Dr. Kathleen M.
Puckett spent 23 years as an FBI Special Agent, where she was primarily
involved in the investigation and analysis of cases involving foreign
counterintelligence and domestic and international terrorism. Between 1994 and
1998 she was the primary behavioral expert during the UNABOM investigation. She
assisted FBI Inspector Terry Turchie in the investigation of Eric Rudolph in
North Carolina in 1998, and received the Attorney General’s Award for
Distinguished Service the same year. In 2000 she completed a research
internship that led to the production of a dissertation concerning the
prediction of violence and finished her Ph.D. in Clinical Psychology. In 2001
Dr.
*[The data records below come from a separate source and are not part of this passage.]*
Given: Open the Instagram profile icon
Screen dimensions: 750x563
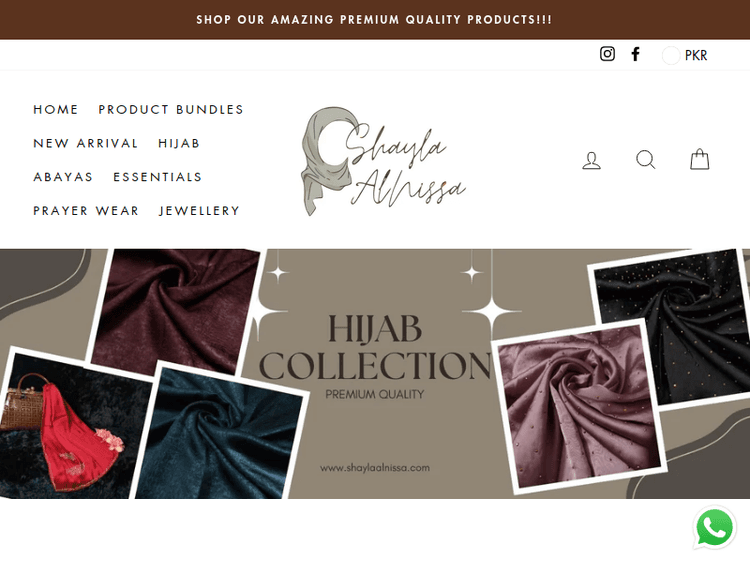Looking at the screenshot, I should [607, 54].
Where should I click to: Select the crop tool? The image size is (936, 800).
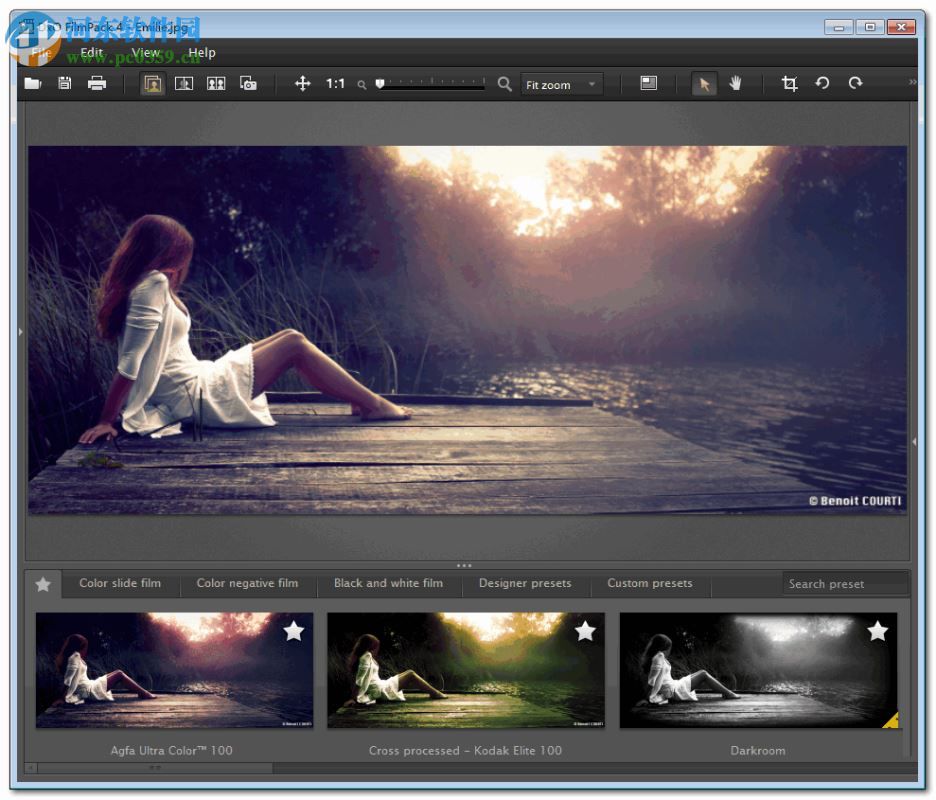[x=789, y=84]
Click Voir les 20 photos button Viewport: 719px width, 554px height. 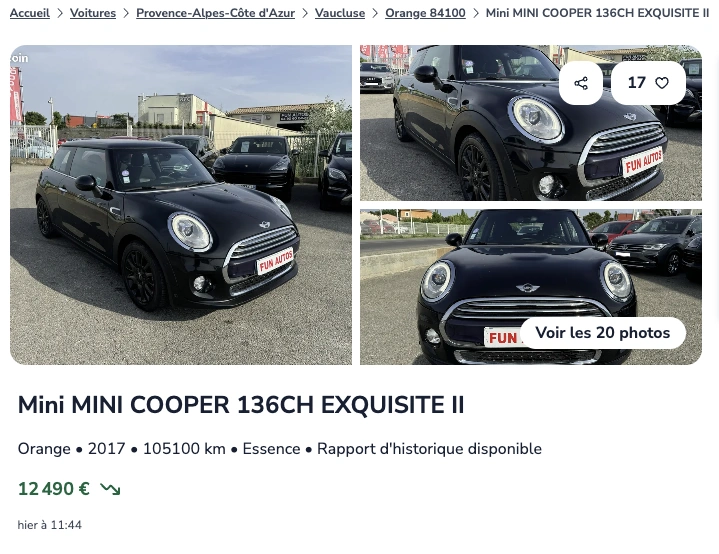tap(603, 332)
Puckett conducted a multi-jurisdictional risk assessment study concerning
lone domestic terrorists including Theodore Kaczynski, Timothy McVeigh and Eric
Rudolph for the Counterterrorism Division of the FBI.
Since her
retirement from the FBI, as a principal with TK Associates, LLC, Dr. Puckett
has specialized in behavioral analysis related to threat assessment and risk
analysis in the private sector. She has co-authored two books on domestic
terrorists and national security. She is a law enforcement consultant to the
Program of Psychiatry and the Law at the University of California at San
Francisco, and is frequently consulted by the media when acts of domestic and
international terrorism by lone offenders occur.